The QuantiSpeed PR True Performance Initiative LongSillyName Rating isn't quite as straightforward as it seems, though, because the AMD benchmark suite is all system benchmarks, not CPU-only tests. That's sensible, but it means that other hardware components influence the results. That other hardware hasn't stayed the same since the first XPs were rated.
AMD seem to have made an effort to bury all of their old benchmark reports; go to their benchmarks page and it seems you'll only get the report for the flagship processor. Back when they tested the XP 2200+, though (the test data for which I had to poke around on the German-language part of the AMD site to find...), it was on a Gigabyte 7VRXP KT333 board with 256Mb PC2700 (DDR333) RAM and a GeForce4 Ti4600.
For the later XP 3000+ test, on the other hand, they used an Asus A7N8X Deluxe nForce2 board with 512Mb PC2700 RAM and a Radeon 9700. If they'd put the XP 2200+ on this board, it would have scored better.
So, to some extent, the XP ratings are based on extra hardware that has nothing to do with the CPU.
When AMD compared otherwise similar Athlon XP and P4 systems for a "Software Performance Guide", though - different motherboards, of course, but each with 512Mb PC2700 RAM and a Radeon 9700 - the overall score put the Athlon XP 2600+ on par with a 2.8GHz P4, and that's the kind of result that other testers have found, too.
(The Guide in question's downloadable in PDF format here.)
The P4 did a bit better in a few benchmarks - the Sysmark 2001 Internet Content Creation test, and a couple of the 3D game tests - but in no case did the 2.8GHz P4 win by more than a few per cent over the Athlon XP 2800+. And, of the 22 tests in the suite, 13 show a big enough win for the XP 2800+ over the 2.8GHz P4 (10% or more) that a normal user would have a decent chance of actually noticing.
Small CPU speed differences, in this situation, don't make much of a difference to the score.
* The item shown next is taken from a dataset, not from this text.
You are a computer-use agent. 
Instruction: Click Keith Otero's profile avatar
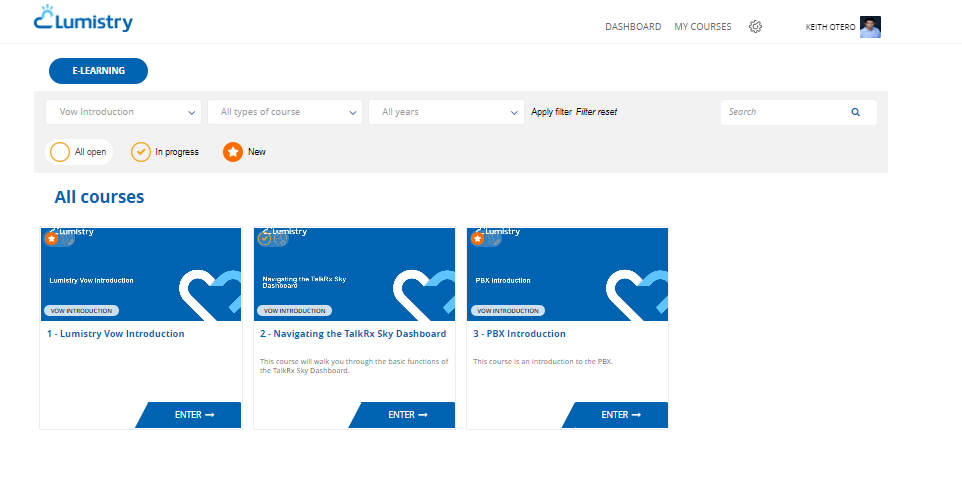[870, 27]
The 2.8GHz and 2.67GHz P4s, which differ by 5% in clock speed, only differed by 2% in overall score.
The Athlon XP 2600+ and 2800+ are almost as close in clock speed - they're within 6% of each other. They, however, differ by about 9% in AMD's overall performance results. This seemingly fishy result is accounted for by the 2800+'s higher 166/333MHz FSB speed. The 2700+ has the same higher speed; it scores higher than you'd expect from its core speed, too.
AMD's burying of their old benchmark data (try finding the Software Performance Guide from the AMD search page; I'll wait...) makes it look as if they've got something to hide, but the numbers don't actually seem to be particularly dodgy. Even the fact that the older benchmarks were audited by Arthur Andersen doesn't seem to have polluted them.